Keynote 2: Mobile Cloud Technology: mVDI

  • Speaker: Prof. Eui-nam Huh - Kyunghee University (South Korea)
  • Abstract: In this talk, presenter will discuss trends and issues in future mobile service thru Cloud computing including mobile cloud services, mobile virtualization, mobile DaaS, N-Screened mobile services and VDI. From this talk, effective business model also be covered by connecting mobile contents, platform, wearable devices and cloud infrastructure. Also some implemented test results will be shared to help audiences for future mobile cloud service design.
  • Short biography: Eui-Nam Huh has earned BS degree from Busan National University in Korea, Master’s degree in Computer Science from University of Texas, USA in 1995 and PhD degree from the Ohio University, USA in 2002. He was a director of Computer Information Center and Assistant Professor in Sahmyook University, South Korea during the academic year 2001 and 2002. He has also served for the WPDRTS/IPDPS community as program chair in 2003. He has been an editor of Journal of Korean Society for Internet Information and Korea Grid Standard group chair since 2002. He was also an Assistant Professor in Seoul Women’s University, South Korea. Now he is with Kyung Hee University, South Korea as Professor in Dept. of Computer Engineering. His interesting research areas are: High Performance Network, Sensor Network, Distributed Real Time System, Grid Middleware, Monitoring, and Network Security.

Keynote 3: The Dawn of Quantum Communication

  • Speaker: Prof. Pramode Verma - University of Oklahoma (USA)
  • Abstract: Dramatic paradigm shifts over the past few centuries have led to a rich landscape of options in human and machine communication. Communication today is deeply intertwined with our personal and social lives in addition to being a vital part of businesses and government operations—both overt and covert. This talk will address the evolving role that the fundamental laws of quantum physics are likely to play in giving communication yet another dimension in its richness. Quantum communication will bring about not only communication in the form as we know it, but also ensure that it is unconditionally secure as it transits through any medium. Given that information is the currency of a modern society, its security is paramount for the wellbeing of an individual, a society, a nation, or the globe as a whole. The talk will discuss the short history of quantum communication and draw upon the theoretical and experimental work that the author and his colleagues have conducted over the past few years in order to chart out the likely course of future events in this exciting arena of secure communication.
  • Short biography: Pramode Verma is Director of the Tele-communications Engineering Program in the School of Electrical and Computer Engineering of the University of Oklahoma-Tulsa. He also holds the Williams Chair in Telecommunications Networking. Prior to joining the University of Oklahoma in 1999, Dr. Verma held a variety of professional and leadership positions in the telecommunications industry at AT&T Bell Laboratories and Lucent technologies.

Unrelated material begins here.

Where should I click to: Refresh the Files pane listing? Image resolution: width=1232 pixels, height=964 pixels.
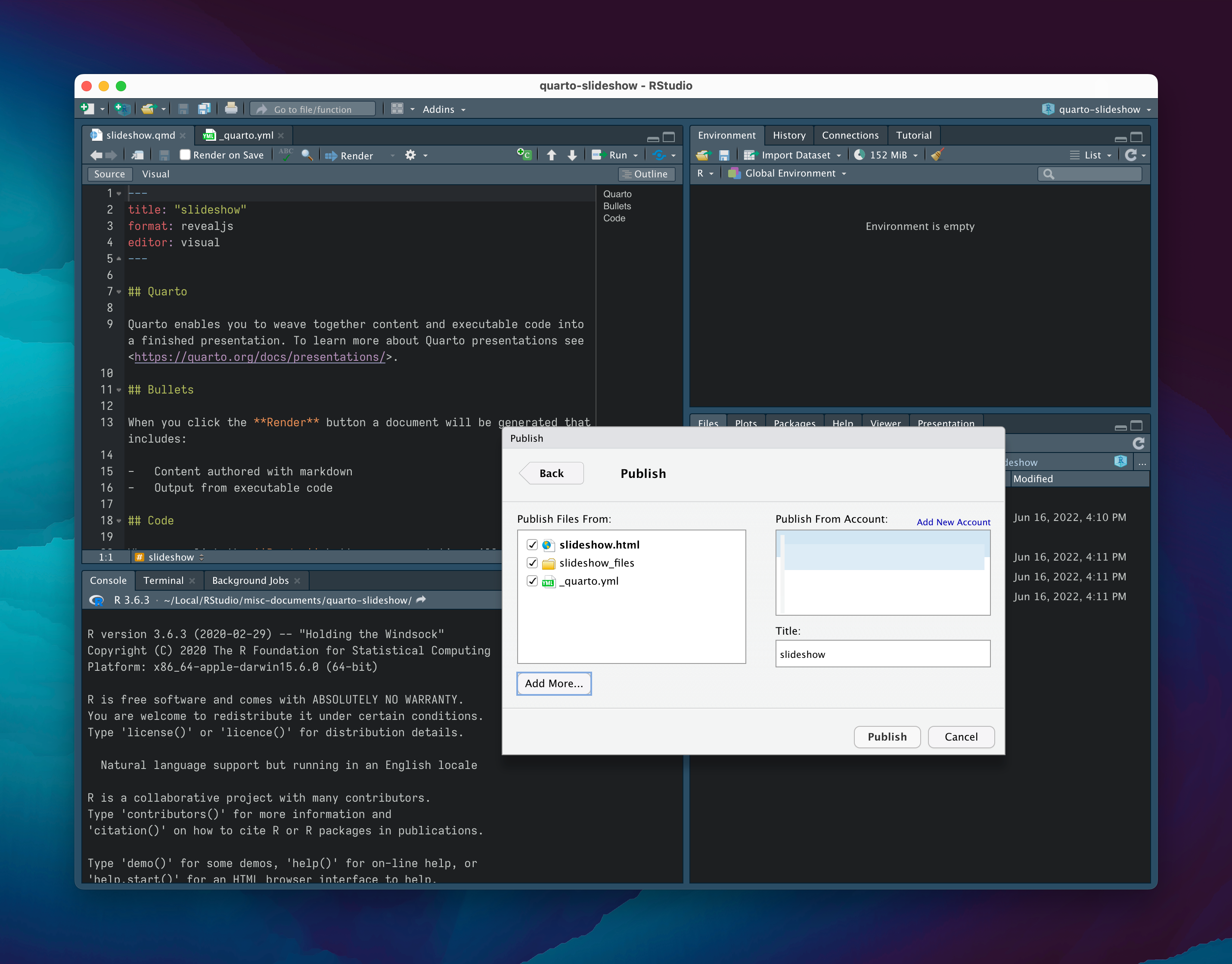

Keynote 4: Semantics-based Keyword Search over XML
and Relational Databases

  • Speaker: Prof. Tok Wang LING - National University of Singapore
  • Abstract: Keyword searches on XML and relational databases, as opposed to traditional structured query, have been widely studied in recent years. Users are freed from learning the query languages and database schemas by simply issuing some keywords to query the databases. Unlikely traditional structured query languages that can represent user query request precisely, a keyword query only contains some keywords which may have different interpretations and cannot capture the user’s intension precisely.
    Current approaches to XML keyword search are structure-based because they mainly rely on the exploration of the structure of XML data. They can be classified as tree-based and graph-based search. The tree-based search is used when an XML document is modeled as a tree, i.e. without ID references (IDREFs), while the graph-based search is used for XML documents with IDREFs. Almost all tree-based approaches are based on some variations of LCA (Least Common Ancestor) semantics such as SLCA and ELCA. Due to the unawareness of real semantics in XML data, these LCA-based approaches suffer from several serious limitations such as meaningless answers, duplicated answers, missing answers, and answers which depend highly on the hierarchical structure of the XML data, etc.
    Current approaches to keyword search on relational databases can be classified as data graph based and schema graph based. Data graph based keyword search on relational databases takes a relational database as a data graph where a tuple in the database is represented as a node in the data graph, and a foreign key-key reference between two tuples in the database is represented as an edge between the two nodes which represent the two tuples. An answer of a user keyword query is defined as a minimal connected sub-graph which contains nodes that match keywords in the keyword query. This sort of graph search is equivalent to the Steiner tree problem, which is NP-complete. Research in relational keyword search has been focused on the efficient computation of answers from multiple tuples as well as strategies to rank and output the most relevant ones. Existing relational keyword search techniques suffer from the problems of returning incomplete, duplicated, and meaningless answers. Moreover, the resulting answers highly depend on the schema of the relational database and the difficulty of interpreting the intuitive meanings of the returned Steiner trees as answers.
    We thoroughly point out mismatches between answers returned and the expectations of common users in keyword search in XML and relational databases. Through detailed analysis of these mismatches, we discovered the main reasons for the mismatches are due to the unawareness of the semantics of object, relationship, and attribute of object/relationship in the databases. We refer to them as ORA-semantics. In particular, unawareness of objects causes missing answers, duplicated answer, and meaningless answers. In this talk, we will discuss how ORA-semantics can be used to overcome the above-mentioned problems in existing keyword search approaches and how to improve the effectiveness and performance of keyword search.
  • Short biography: Dr Tok Wang LING is a professor in Computer Science at the National University of Singapore. He was Head of IT Division, Deputy Head of the Department of Information Systems and Computer Science, and Vice Dean of the School of Computing. He received his PhD and Math, both in Computer Science, from University of Waterloo (Canada), and BSc in Mathematics from Nanyang University (Singapore). His current research interests include Database Modeling, Semi-Structured Data Model, XML Twig Pattern Query Processing, XML and Relational Database Keyword Query Processing. He serves/served on the steering committees of 4 international conferences, including ER and DASFAA. He served as Conference Co-chair of 10 international conferences, including ER 2004, DASFAA 2005, SIGMOD 2007, and VLDB 2010. He served as Program Committee Co-chair of 6 international conferences, including DASFAA 1995 and ER 1998, 2003, and 2011. He received the ACM Recognition of Service Award in 2007, the DASFAA Outstanding Contributions Award in 2010, and the Peter P. Chen Award in 2011. He is an ER Fellow.